Your instructions
Put every line of the entries below into a numbered list, and omit any blank lines.

───

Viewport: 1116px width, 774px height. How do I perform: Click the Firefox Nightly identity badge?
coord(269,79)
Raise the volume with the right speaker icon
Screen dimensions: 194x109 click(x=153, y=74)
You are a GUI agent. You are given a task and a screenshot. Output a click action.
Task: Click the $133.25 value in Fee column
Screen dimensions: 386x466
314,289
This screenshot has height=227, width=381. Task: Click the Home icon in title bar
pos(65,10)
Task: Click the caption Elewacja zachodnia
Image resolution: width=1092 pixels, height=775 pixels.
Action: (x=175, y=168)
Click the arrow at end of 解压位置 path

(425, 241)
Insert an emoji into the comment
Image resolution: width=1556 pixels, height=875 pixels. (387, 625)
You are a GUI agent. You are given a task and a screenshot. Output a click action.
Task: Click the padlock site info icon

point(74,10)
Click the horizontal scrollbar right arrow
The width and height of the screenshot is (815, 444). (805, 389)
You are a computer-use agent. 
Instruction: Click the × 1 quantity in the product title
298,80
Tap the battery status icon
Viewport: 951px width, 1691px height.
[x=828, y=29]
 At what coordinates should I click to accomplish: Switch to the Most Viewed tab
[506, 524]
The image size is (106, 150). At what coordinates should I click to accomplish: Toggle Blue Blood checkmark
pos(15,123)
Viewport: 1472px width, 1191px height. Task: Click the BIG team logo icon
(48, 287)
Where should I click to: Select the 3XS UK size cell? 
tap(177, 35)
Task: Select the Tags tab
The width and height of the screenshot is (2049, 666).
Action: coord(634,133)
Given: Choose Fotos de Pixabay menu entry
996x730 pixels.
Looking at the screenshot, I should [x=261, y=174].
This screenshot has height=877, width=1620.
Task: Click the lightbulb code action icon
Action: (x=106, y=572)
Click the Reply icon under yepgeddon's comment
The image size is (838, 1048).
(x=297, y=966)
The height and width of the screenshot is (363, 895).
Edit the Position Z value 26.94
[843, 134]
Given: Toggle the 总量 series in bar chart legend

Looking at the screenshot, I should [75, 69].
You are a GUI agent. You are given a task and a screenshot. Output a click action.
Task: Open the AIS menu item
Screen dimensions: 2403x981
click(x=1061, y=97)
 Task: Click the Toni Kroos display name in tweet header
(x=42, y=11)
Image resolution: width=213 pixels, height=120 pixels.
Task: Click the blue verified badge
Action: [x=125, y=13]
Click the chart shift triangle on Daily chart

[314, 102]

───

Output
1. Viewport: 1116px width, 774px height. How do I perform: Click the Firefox Nightly identity badge?
2. coord(269,79)
3. Raise the volume with the right speaker icon
4. Screen dimensions: 194x109 click(x=153, y=74)
5. You are a GUI agent. You are given a task and a screenshot. Output a click action.
6. Task: Click the $133.25 value in Fee column
7. Screen dimensions: 386x466
8. 314,289
9. This screenshot has height=227, width=381. Task: Click the Home icon in title bar
10. pos(65,10)
11. Task: Click the caption Elewacja zachodnia
12. Image resolution: width=1092 pixels, height=775 pixels.
13. Action: (x=175, y=168)
14. Click the arrow at end of 解压位置 path
15. (425, 241)
16. Insert an emoji into the comment
17. Image resolution: width=1556 pixels, height=875 pixels. (387, 625)
18. You are a GUI agent. You are given a task and a screenshot. Output a click action.
19. Task: Click the padlock site info icon
20. point(74,10)
21. Click the horizontal scrollbar right arrow
22. The width and height of the screenshot is (815, 444). (805, 389)
23. You are a computer-use agent. 
24. Instruction: Click the × 1 quantity in the product title
25. 298,80
26. Tap the battery status icon
27. Viewport: 951px width, 1691px height.
28. [x=828, y=29]
29.  At what coordinates should I click to accomplish: Switch to the Most Viewed tab
30. [506, 524]
31. The image size is (106, 150). At what coordinates should I click to accomplish: Toggle Blue Blood checkmark
32. pos(15,123)
33. Viewport: 1472px width, 1191px height. Task: Click the BIG team logo icon
34. (48, 287)
35. Where should I click to: Select the 3XS UK size cell? 
36. tap(177, 35)
37. Task: Select the Tags tab
38. The width and height of the screenshot is (2049, 666).
39. Action: coord(634,133)
40. Given: Choose Fotos de Pixabay menu entry
41. 996x730 pixels.
42. Looking at the screenshot, I should [x=261, y=174].
43. This screenshot has height=877, width=1620.
44. Task: Click the lightbulb code action icon
45. Action: (x=106, y=572)
46. Click the Reply icon under yepgeddon's comment
47. The image size is (838, 1048).
48. (x=297, y=966)
49. The height and width of the screenshot is (363, 895).
50. Edit the Position Z value 26.94
51. [843, 134]
52. Given: Toggle the 总量 series in bar chart legend
53. Looking at the screenshot, I should [75, 69].
54. You are a GUI agent. You are given a task and a screenshot. Output a click action.
55. Task: Open the AIS menu item
56. Screen dimensions: 2403x981
57. click(x=1061, y=97)
58.  Task: Click the Toni Kroos display name in tweet header
59. (x=42, y=11)
60. Image resolution: width=213 pixels, height=120 pixels.
61. Task: Click the blue verified badge
62. Action: [x=125, y=13]
63. Click the chart shift triangle on Daily chart
64. [314, 102]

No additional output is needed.